В издательстве «Альпина нон-фикшн» вышла книга историка и социолога Сьюзан Линди «Разум в тумане войны: Наука и технологии на полях сражений». Автор рассказывает о том, как современная наука стала милитаризованной, и о том, какие социальные и технические дисциплины финансируются военными. Публикуем фрагмент из главы, посвященной вкладу американских психологов, социологов и политологов в разработку пропагандистских техник, использовавшихся в ходе Второй мировой и Холодной войны.

В своей знаменитой статье «Инженерия согласия», опубликованной в 1947 году, эксперт в области связей с общественностью и пропаганды Эдвард Бернейс выдвинул предположение, что коммуникационные сети сжимают мир. В Соединенных Штатах, заметил он, «слова непрерывно атакуют глаза и уши американцев», а страна превратилась в «маленькую комнату, где сказанное шепотом усиливается в тысячи раз». Это наблюдение стало еще более достоверным в последующие десятилетия.

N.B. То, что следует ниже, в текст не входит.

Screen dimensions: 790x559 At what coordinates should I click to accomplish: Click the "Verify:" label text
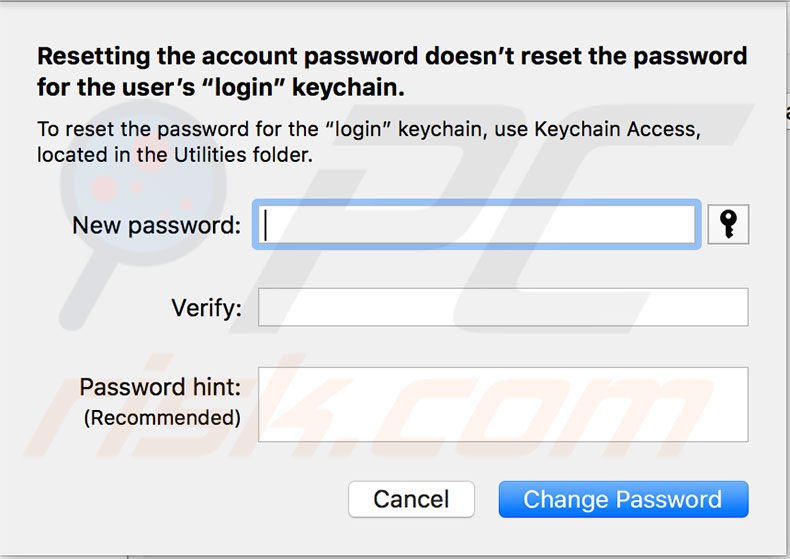(207, 308)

Бернейс часто подчеркивал, что он дважды племянник Зигмунда Фрейда — его мать была сестрой Фрейда, а отец — братом жены Фрейда. Он родился в Вене, но еще ребенком попал в Нью-Йорк. Отталкиваясь от идей своего дяди, он стал одной из самых влиятельных и успешных фигур в сферах связей с общественностью и пропаганды. Его подходами и стратегиями пользовалась не только нацистская пропагандистская машина, но и руководство в Соединенных Штатах для поддержания морального духа общества во время Второй мировой войны, войны в Корее и даже войны во Вьетнаме.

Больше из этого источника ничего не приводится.